◆ TEXTO SELECIONADO
↓↓↓
Exploração: Através desta técnica é possível a investigação de áreas da vida do paciente que requerem um exame mais profundo. Também pode ser empregada para determinar o grau de insight do paciente, e o quanto ele precisa ser pressionado para que possa experienciar um dado sentimento. Os terapeutas não devem ter medo de explorar certas áreas, mesmo que elas possam ser encaradas como delicadas.

Reframing (Reestruturação cognitiva): Esta técnica faz com que o paciente e o terapeuta reafirmem suas crenças, atitudes ou sentimentos de maneira mais realista, proporcionando uma perspectiva nova de uma situação e servindo para desfazer afirmações negativas. Esta técnica pode levar a mudanças no comportamento e embora seja eficaz, ele não dispensa a prática e o desenvolvimento das habilidades do terapeuta, de modo que pode alcançar sua eficácia total.
↑↑↑
◆ DADOS DE ENTRADA
↓↓↓
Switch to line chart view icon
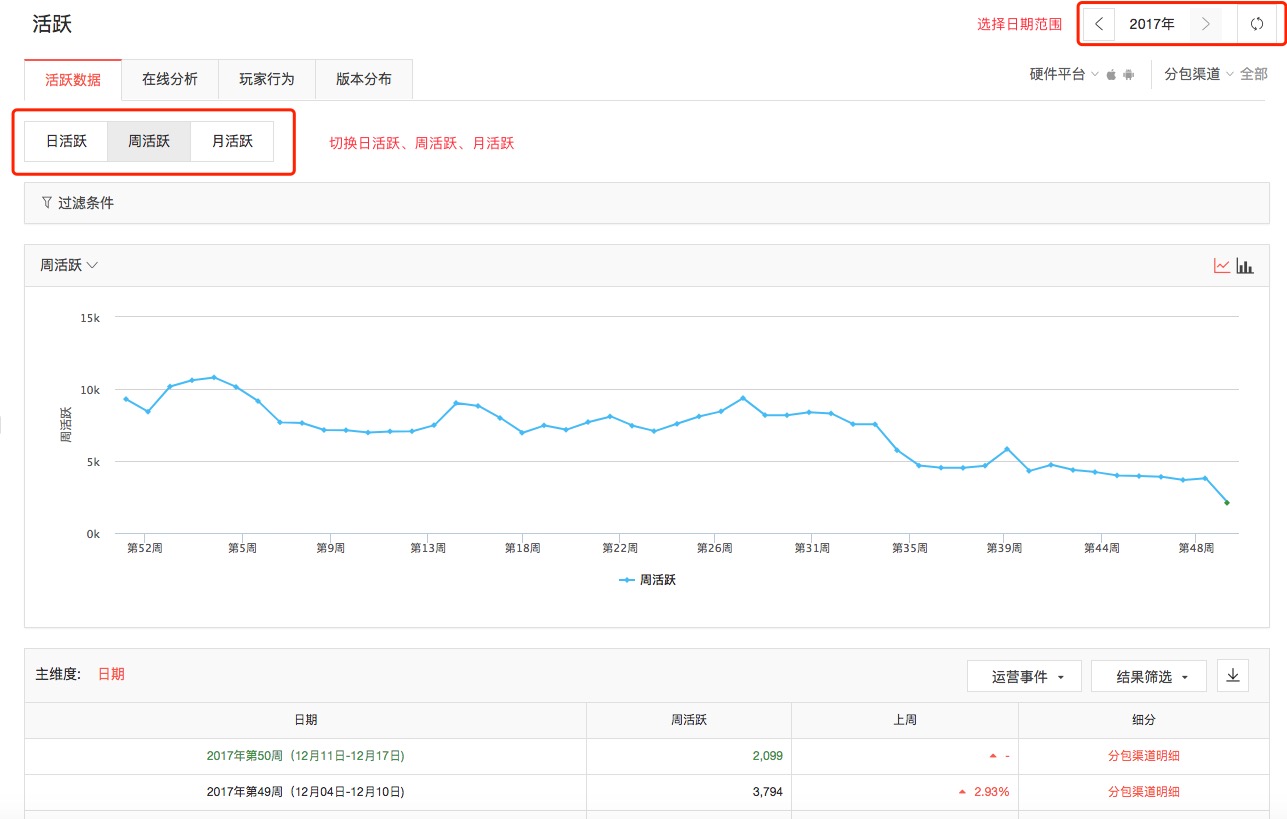[x=1221, y=266]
↑↑↑
◆ INSTRUÇÕES DAS TAREFAS
a. Reproduza o trecho do texto sobre técnicas terapêuticas que vai de "Reframing (Reestruturação cognitiva): Esta" a "sua eficácia total.".
b. Responda com base no texto sobre técnicas terapêuticas:
(i) Além da investigação de áreas da vida do paciente, para que mais pode ser empregada a exploração?
(ii) De que os terapeutas não devem ter medo?
(iii) O que a reestruturação cognitiva não dispensa, apesar de ser eficaz?
c. Resuma em duas frases o texto sobre técnicas terapêuticas.

◆ SOLUÇÕES DO EXERCÍCIO
a.
Reframing (Reestruturação cognitiva): Esta técnica faz com que o paciente e o terapeuta reafirmem suas crenças, atitudes ou sentimentos de maneira mais realista, proporcionando uma perspectiva nova de uma situação e servindo para desfazer afirmações negativas. Esta técnica pode levar a mudanças no comportamento e embora seja eficaz, ele não dispensa a prática e o desenvolvimento das habilidades do terapeuta, de modo que pode alcançar sua eficácia total.

b.
(i) Para determinar o grau de insight do paciente e o quanto ele precisa ser pressionado para que possa experienciar um dado sentimento.
(ii) De explorar certas áreas, mesmo que elas possam ser encaradas como delicadas.
(iii) A prática e o desenvolvimento das habilidades do terapeuta.

c. A exploração permite investigar mais a fundo áreas da vida do paciente e determinar seu grau de insight, e o terapeuta não deve ter medo de explorar áreas delicadas. O reframing, ou reestruturação cognitiva, faz paciente e terapeuta reafirmarem crenças, atitudes ou sentimentos de maneira mais realista e pode levar a mudanças no comportamento, mas não dispensa a prática e o desenvolvimento das habilidades do terapeuta.